::: RECORDS FOR THE EXERCISE

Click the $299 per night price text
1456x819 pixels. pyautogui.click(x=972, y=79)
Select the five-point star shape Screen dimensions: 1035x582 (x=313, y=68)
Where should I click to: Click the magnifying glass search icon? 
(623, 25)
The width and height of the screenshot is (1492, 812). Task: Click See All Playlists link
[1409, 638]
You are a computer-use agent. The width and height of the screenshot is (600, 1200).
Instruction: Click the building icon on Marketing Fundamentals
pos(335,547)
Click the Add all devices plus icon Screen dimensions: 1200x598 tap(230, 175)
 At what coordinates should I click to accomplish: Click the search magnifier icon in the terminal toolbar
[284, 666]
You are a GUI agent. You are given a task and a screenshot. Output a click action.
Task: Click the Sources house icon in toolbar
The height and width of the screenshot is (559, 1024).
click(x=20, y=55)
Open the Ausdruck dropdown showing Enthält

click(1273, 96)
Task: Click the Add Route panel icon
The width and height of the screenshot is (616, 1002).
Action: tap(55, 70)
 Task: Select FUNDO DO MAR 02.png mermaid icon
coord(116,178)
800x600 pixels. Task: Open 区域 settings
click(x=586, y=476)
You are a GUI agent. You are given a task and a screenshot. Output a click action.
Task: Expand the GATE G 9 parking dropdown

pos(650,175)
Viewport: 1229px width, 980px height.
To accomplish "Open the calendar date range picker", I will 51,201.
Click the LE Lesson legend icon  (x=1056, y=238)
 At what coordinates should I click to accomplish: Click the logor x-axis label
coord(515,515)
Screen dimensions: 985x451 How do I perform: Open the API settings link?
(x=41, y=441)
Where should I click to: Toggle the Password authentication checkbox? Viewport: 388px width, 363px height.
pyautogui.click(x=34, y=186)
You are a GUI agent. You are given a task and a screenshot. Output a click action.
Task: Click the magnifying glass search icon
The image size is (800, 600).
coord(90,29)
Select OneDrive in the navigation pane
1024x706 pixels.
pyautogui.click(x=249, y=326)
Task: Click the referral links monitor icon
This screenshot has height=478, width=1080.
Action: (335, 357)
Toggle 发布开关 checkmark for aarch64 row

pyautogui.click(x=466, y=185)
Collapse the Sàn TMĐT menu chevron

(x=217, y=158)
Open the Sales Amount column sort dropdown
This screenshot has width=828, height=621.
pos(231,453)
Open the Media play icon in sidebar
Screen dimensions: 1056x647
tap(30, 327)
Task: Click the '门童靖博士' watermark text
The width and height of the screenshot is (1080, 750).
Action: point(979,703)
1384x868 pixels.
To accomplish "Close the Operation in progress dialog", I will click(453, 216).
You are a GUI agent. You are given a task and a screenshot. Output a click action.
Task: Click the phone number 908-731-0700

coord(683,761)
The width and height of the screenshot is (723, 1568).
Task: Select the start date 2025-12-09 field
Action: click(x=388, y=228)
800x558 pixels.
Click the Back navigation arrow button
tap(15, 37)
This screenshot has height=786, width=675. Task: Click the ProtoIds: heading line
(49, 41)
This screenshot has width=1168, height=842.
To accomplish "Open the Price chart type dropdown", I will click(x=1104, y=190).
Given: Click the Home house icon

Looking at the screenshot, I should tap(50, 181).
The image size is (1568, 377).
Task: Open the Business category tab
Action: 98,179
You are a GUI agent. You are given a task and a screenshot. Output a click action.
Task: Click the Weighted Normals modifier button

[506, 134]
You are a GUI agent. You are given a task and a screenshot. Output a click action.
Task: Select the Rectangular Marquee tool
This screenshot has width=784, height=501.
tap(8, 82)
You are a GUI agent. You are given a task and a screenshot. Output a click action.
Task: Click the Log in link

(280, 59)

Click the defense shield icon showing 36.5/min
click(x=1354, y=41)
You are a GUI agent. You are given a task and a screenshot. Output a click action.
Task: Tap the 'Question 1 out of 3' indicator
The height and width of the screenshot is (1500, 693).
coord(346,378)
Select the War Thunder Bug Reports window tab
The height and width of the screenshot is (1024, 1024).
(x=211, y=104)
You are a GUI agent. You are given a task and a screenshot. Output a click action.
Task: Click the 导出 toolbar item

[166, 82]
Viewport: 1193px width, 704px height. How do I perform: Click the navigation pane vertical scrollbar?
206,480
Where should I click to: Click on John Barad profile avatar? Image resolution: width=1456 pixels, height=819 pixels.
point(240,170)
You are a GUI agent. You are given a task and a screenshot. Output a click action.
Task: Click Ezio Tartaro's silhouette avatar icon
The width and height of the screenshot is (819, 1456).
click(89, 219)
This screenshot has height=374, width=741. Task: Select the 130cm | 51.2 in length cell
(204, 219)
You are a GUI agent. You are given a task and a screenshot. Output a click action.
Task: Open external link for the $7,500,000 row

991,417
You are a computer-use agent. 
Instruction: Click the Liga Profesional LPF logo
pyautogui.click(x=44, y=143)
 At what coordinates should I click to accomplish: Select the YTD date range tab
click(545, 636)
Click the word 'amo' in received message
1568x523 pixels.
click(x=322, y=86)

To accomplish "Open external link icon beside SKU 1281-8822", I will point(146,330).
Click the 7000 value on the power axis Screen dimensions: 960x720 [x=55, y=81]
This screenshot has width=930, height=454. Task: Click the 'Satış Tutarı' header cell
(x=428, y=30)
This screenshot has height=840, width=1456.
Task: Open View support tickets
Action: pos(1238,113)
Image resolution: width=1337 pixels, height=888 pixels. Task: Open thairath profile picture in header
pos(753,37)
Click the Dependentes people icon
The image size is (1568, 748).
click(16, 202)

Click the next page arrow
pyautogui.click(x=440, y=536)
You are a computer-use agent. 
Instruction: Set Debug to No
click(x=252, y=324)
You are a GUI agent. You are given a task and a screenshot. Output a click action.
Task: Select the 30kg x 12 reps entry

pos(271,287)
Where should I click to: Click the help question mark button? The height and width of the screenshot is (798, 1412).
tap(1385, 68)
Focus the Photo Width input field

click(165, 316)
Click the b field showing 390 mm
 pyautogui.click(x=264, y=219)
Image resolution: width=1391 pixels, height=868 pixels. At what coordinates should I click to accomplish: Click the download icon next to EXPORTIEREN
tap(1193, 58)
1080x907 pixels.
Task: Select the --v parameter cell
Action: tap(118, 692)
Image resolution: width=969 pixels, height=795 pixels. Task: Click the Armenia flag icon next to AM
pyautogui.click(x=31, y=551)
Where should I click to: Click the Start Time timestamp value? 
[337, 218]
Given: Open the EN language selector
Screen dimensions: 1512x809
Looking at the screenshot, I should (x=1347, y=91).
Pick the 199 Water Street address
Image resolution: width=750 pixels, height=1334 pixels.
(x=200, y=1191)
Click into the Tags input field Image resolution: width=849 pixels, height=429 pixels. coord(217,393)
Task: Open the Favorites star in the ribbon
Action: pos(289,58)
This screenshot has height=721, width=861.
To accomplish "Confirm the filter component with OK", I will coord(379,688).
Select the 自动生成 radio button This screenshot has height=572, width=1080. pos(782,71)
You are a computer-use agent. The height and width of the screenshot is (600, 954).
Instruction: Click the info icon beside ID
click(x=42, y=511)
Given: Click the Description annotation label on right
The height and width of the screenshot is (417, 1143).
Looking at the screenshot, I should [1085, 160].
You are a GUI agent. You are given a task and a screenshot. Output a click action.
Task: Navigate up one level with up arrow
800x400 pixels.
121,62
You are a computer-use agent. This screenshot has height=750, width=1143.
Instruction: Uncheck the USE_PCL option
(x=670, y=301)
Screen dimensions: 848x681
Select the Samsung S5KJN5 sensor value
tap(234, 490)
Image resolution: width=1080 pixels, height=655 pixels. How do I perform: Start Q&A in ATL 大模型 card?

::::::

### WHAT YOU NEED TO DO
Send back each record exactly, and include them all.

### RESPONSE BOX
Click the $299 per night price text
1456x819 pixels. pyautogui.click(x=972, y=79)
Select the five-point star shape Screen dimensions: 1035x582 (x=313, y=68)
Where should I click to: Click the magnifying glass search icon? 
(623, 25)
The width and height of the screenshot is (1492, 812). Task: Click See All Playlists link
[1409, 638]
You are a computer-use agent. The width and height of the screenshot is (600, 1200).
Instruction: Click the building icon on Marketing Fundamentals
pos(335,547)
Click the Add all devices plus icon Screen dimensions: 1200x598 tap(230, 175)
 At what coordinates should I click to accomplish: Click the search magnifier icon in the terminal toolbar
[284, 666]
You are a GUI agent. You are given a task and a screenshot. Output a click action.
Task: Click the Sources house icon in toolbar
The height and width of the screenshot is (559, 1024).
click(x=20, y=55)
Open the Ausdruck dropdown showing Enthält

click(1273, 96)
Task: Click the Add Route panel icon
The width and height of the screenshot is (616, 1002).
Action: tap(55, 70)
 Task: Select FUNDO DO MAR 02.png mermaid icon
coord(116,178)
800x600 pixels. Task: Open 区域 settings
click(x=586, y=476)
You are a GUI agent. You are given a task and a screenshot. Output a click action.
Task: Expand the GATE G 9 parking dropdown

pos(650,175)
Viewport: 1229px width, 980px height.
To accomplish "Open the calendar date range picker", I will 51,201.
Click the LE Lesson legend icon  (x=1056, y=238)
 At what coordinates should I click to accomplish: Click the logor x-axis label
coord(515,515)
Screen dimensions: 985x451 How do I perform: Open the API settings link?
(x=41, y=441)
Where should I click to: Toggle the Password authentication checkbox? Viewport: 388px width, 363px height.
pyautogui.click(x=34, y=186)
You are a GUI agent. You are given a task and a screenshot. Output a click action.
Task: Click the magnifying glass search icon
The image size is (800, 600).
coord(90,29)
Select OneDrive in the navigation pane
1024x706 pixels.
pyautogui.click(x=249, y=326)
Task: Click the referral links monitor icon
This screenshot has height=478, width=1080.
Action: (335, 357)
Toggle 发布开关 checkmark for aarch64 row

pyautogui.click(x=466, y=185)
Collapse the Sàn TMĐT menu chevron

(x=217, y=158)
Open the Sales Amount column sort dropdown
This screenshot has width=828, height=621.
pos(231,453)
Open the Media play icon in sidebar
Screen dimensions: 1056x647
tap(30, 327)
Task: Click the '门童靖博士' watermark text
The width and height of the screenshot is (1080, 750).
Action: point(979,703)
1384x868 pixels.
To accomplish "Close the Operation in progress dialog", I will click(453, 216).
You are a GUI agent. You are given a task and a screenshot. Output a click action.
Task: Click the phone number 908-731-0700

coord(683,761)
The width and height of the screenshot is (723, 1568).
Task: Select the start date 2025-12-09 field
Action: click(x=388, y=228)
800x558 pixels.
Click the Back navigation arrow button
tap(15, 37)
This screenshot has height=786, width=675. Task: Click the ProtoIds: heading line
(49, 41)
This screenshot has width=1168, height=842.
To accomplish "Open the Price chart type dropdown", I will click(x=1104, y=190).
Given: Click the Home house icon

Looking at the screenshot, I should tap(50, 181).
The image size is (1568, 377).
Task: Open the Business category tab
Action: 98,179
You are a GUI agent. You are given a task and a screenshot. Output a click action.
Task: Click the Weighted Normals modifier button

[506, 134]
You are a GUI agent. You are given a task and a screenshot. Output a click action.
Task: Select the Rectangular Marquee tool
This screenshot has width=784, height=501.
tap(8, 82)
You are a GUI agent. You are given a task and a screenshot. Output a click action.
Task: Click the Log in link

(280, 59)

Click the defense shield icon showing 36.5/min
click(x=1354, y=41)
You are a GUI agent. You are given a task and a screenshot. Output a click action.
Task: Tap the 'Question 1 out of 3' indicator
The height and width of the screenshot is (1500, 693).
coord(346,378)
Select the War Thunder Bug Reports window tab
The height and width of the screenshot is (1024, 1024).
(x=211, y=104)
You are a GUI agent. You are given a task and a screenshot. Output a click action.
Task: Click the 导出 toolbar item

[166, 82]
Viewport: 1193px width, 704px height. How do I perform: Click the navigation pane vertical scrollbar?
206,480
Where should I click to: Click on John Barad profile avatar? Image resolution: width=1456 pixels, height=819 pixels.
point(240,170)
You are a GUI agent. You are given a task and a screenshot. Output a click action.
Task: Click Ezio Tartaro's silhouette avatar icon
The width and height of the screenshot is (819, 1456).
click(89, 219)
This screenshot has height=374, width=741. Task: Select the 130cm | 51.2 in length cell
(204, 219)
You are a GUI agent. You are given a task and a screenshot. Output a click action.
Task: Open external link for the $7,500,000 row

991,417
You are a computer-use agent. 
Instruction: Click the Liga Profesional LPF logo
pyautogui.click(x=44, y=143)
 At what coordinates should I click to accomplish: Select the YTD date range tab
click(545, 636)
Click the word 'amo' in received message
1568x523 pixels.
click(x=322, y=86)

To accomplish "Open external link icon beside SKU 1281-8822", I will point(146,330).
Click the 7000 value on the power axis Screen dimensions: 960x720 [x=55, y=81]
This screenshot has width=930, height=454. Task: Click the 'Satış Tutarı' header cell
(x=428, y=30)
This screenshot has height=840, width=1456.
Task: Open View support tickets
Action: pos(1238,113)
Image resolution: width=1337 pixels, height=888 pixels. Task: Open thairath profile picture in header
pos(753,37)
Click the Dependentes people icon
The image size is (1568, 748).
click(16, 202)

Click the next page arrow
pyautogui.click(x=440, y=536)
You are a computer-use agent. 
Instruction: Set Debug to No
click(x=252, y=324)
You are a GUI agent. You are given a task and a screenshot. Output a click action.
Task: Select the 30kg x 12 reps entry

pos(271,287)
Where should I click to: Click the help question mark button? The height and width of the screenshot is (798, 1412).
tap(1385, 68)
Focus the Photo Width input field

click(165, 316)
Click the b field showing 390 mm
 pyautogui.click(x=264, y=219)
Image resolution: width=1391 pixels, height=868 pixels. At what coordinates should I click to accomplish: Click the download icon next to EXPORTIEREN
tap(1193, 58)
1080x907 pixels.
Task: Select the --v parameter cell
Action: tap(118, 692)
Image resolution: width=969 pixels, height=795 pixels. Task: Click the Armenia flag icon next to AM
pyautogui.click(x=31, y=551)
Where should I click to: Click the Start Time timestamp value? 
[337, 218]
Given: Open the EN language selector
Screen dimensions: 1512x809
Looking at the screenshot, I should (x=1347, y=91).
Pick the 199 Water Street address
Image resolution: width=750 pixels, height=1334 pixels.
(x=200, y=1191)
Click into the Tags input field Image resolution: width=849 pixels, height=429 pixels. coord(217,393)
Task: Open the Favorites star in the ribbon
Action: pos(289,58)
This screenshot has height=721, width=861.
To accomplish "Confirm the filter component with OK", I will coord(379,688).
Select the 自动生成 radio button This screenshot has height=572, width=1080. pos(782,71)
You are a computer-use agent. The height and width of the screenshot is (600, 954).
Instruction: Click the info icon beside ID
click(x=42, y=511)
Given: Click the Description annotation label on right
The height and width of the screenshot is (417, 1143).
Looking at the screenshot, I should [1085, 160].
You are a GUI agent. You are given a task and a screenshot. Output a click action.
Task: Navigate up one level with up arrow
800x400 pixels.
121,62
You are a computer-use agent. This screenshot has height=750, width=1143.
Instruction: Uncheck the USE_PCL option
(x=670, y=301)
Screen dimensions: 848x681
Select the Samsung S5KJN5 sensor value
tap(234, 490)
Image resolution: width=1080 pixels, height=655 pixels. How do I perform: Start Q&A in ATL 大模型 card?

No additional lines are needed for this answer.